═════ DATA FOR ANALYSIS

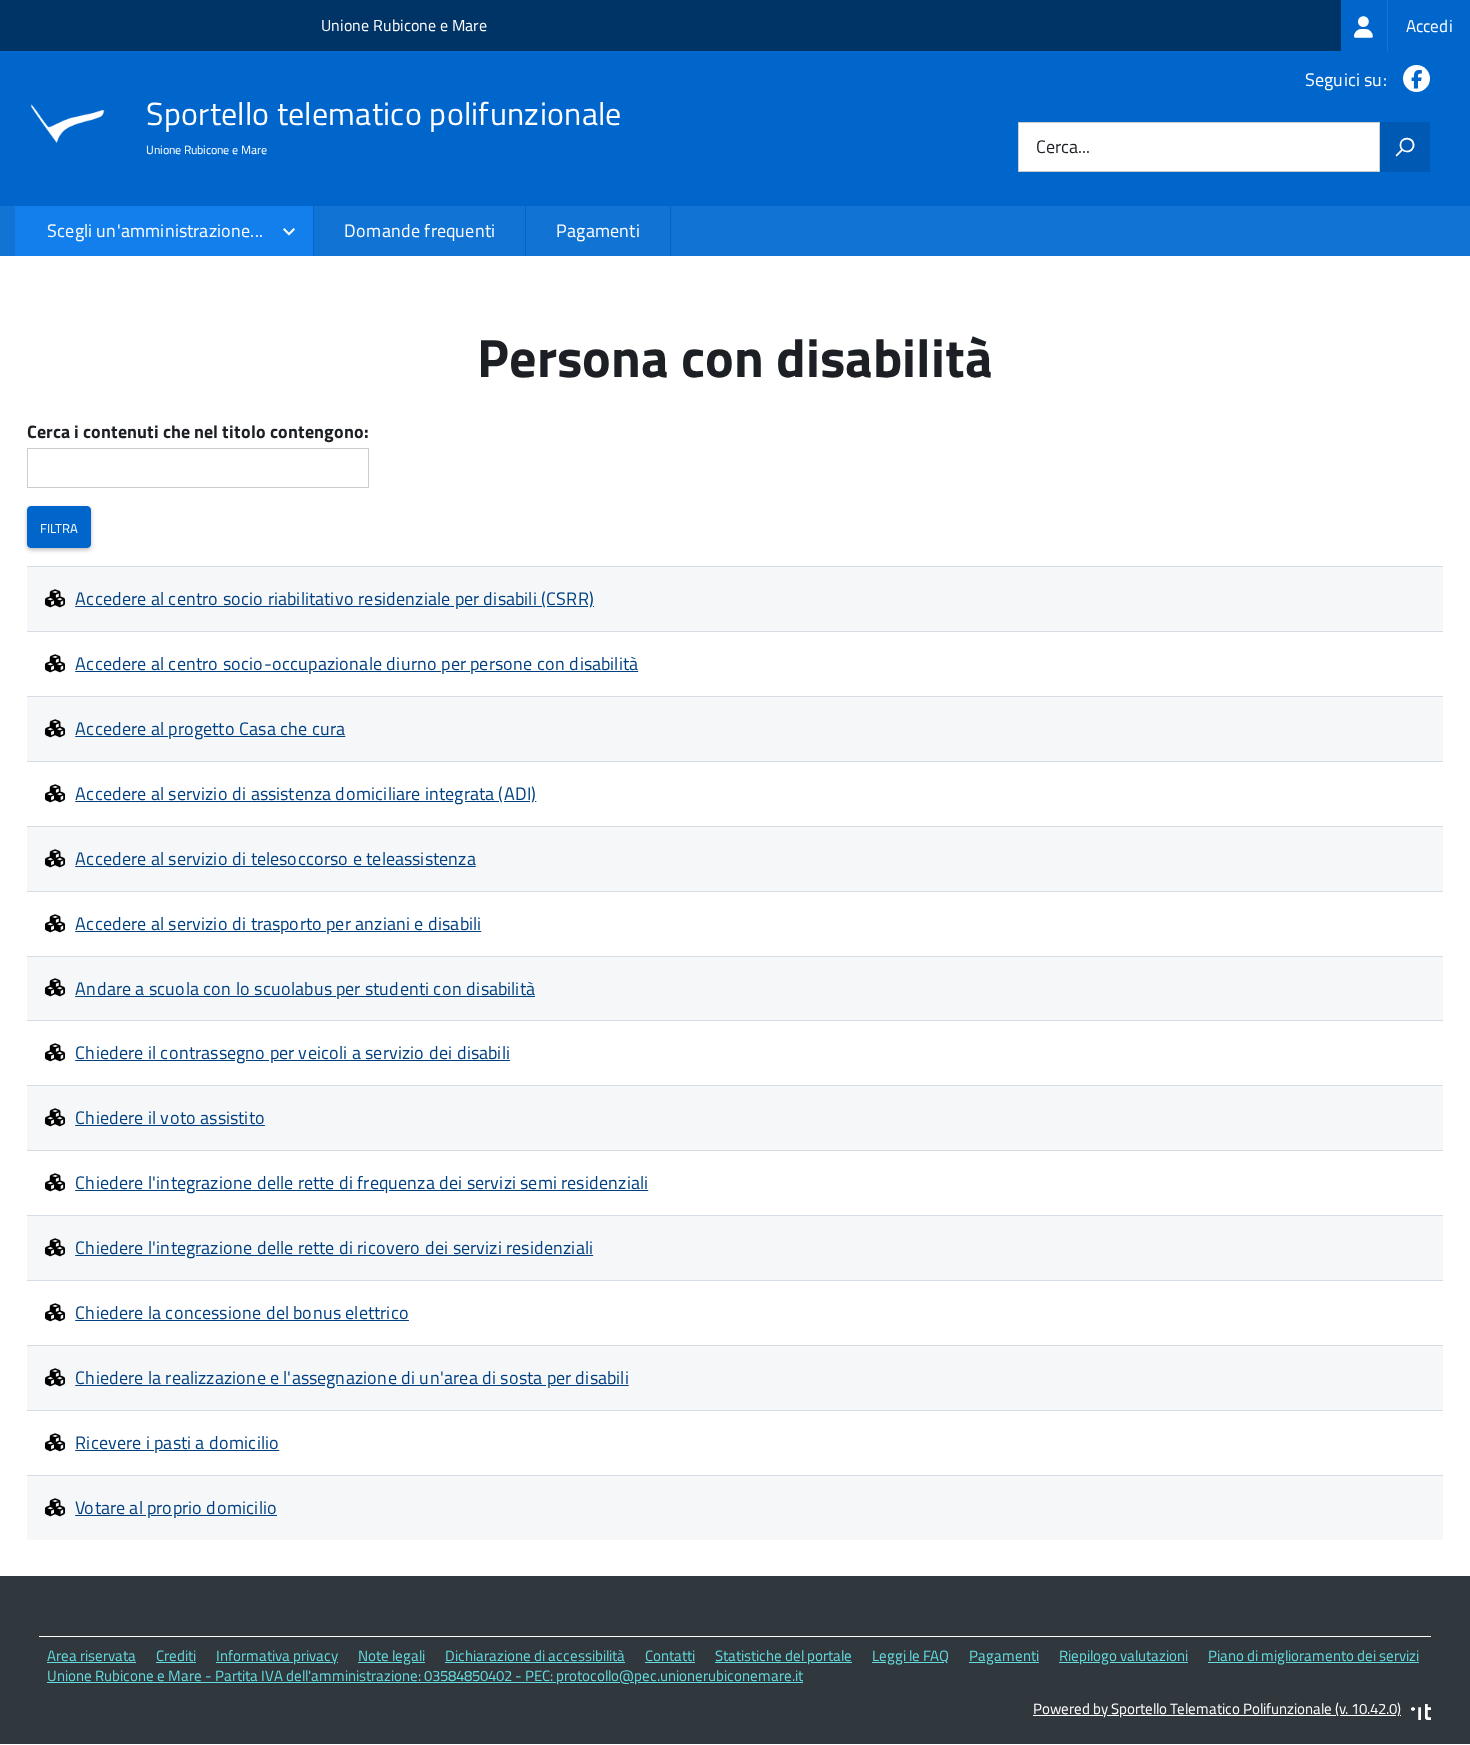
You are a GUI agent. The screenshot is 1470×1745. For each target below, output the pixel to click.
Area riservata (91, 1655)
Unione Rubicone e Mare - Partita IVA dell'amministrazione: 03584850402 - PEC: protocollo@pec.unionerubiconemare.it (425, 1675)
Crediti (176, 1655)
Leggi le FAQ (910, 1655)
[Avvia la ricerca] (1405, 147)
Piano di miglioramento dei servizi (1313, 1655)
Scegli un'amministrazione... (155, 230)
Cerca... (1063, 147)
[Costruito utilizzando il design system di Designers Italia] (1421, 1714)
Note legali (391, 1655)
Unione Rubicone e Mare (404, 25)
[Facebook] (1412, 79)
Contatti (670, 1655)
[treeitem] (1405, 25)
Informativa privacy (277, 1655)
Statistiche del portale (783, 1655)
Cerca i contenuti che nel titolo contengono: (198, 432)
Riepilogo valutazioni (1123, 1655)
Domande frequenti (419, 230)
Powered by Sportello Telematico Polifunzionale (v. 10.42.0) (1217, 1708)
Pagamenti (598, 230)
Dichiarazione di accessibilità (535, 1655)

══════════

PROBLEM TO WORK ON:
Wherever an image appears, omit it; copy the rest of the records exactly.

PROBLEM SOLUTION:
You are a GUI agent. The screenshot is 1470×1745. For each target below, output the pixel to click.
Area riservata (91, 1655)
Unione Rubicone e Mare - Partita IVA dell'amministrazione: 03584850402 - PEC: protocollo@pec.unionerubiconemare.it (425, 1675)
Crediti (176, 1655)
Leggi le FAQ (910, 1655)
[Avvia la ricerca] (1405, 147)
Piano di miglioramento dei servizi (1313, 1655)
Scegli un'amministrazione... (155, 230)
Cerca... (1063, 147)
[Costruito utilizzando il design system di Designers Italia] (1421, 1714)
Note legali (391, 1655)
Unione Rubicone e Mare (404, 25)
[Facebook] (1412, 79)
Contatti (670, 1655)
[treeitem] (1405, 25)
Informativa privacy (277, 1655)
Statistiche del portale (783, 1655)
Cerca i contenuti che nel titolo contengono: (198, 432)
Riepilogo valutazioni (1123, 1655)
Domande frequenti (419, 230)
Powered by Sportello Telematico Polifunzionale (v. 10.42.0) (1217, 1708)
Pagamenti (598, 230)
Dichiarazione di accessibilità (535, 1655)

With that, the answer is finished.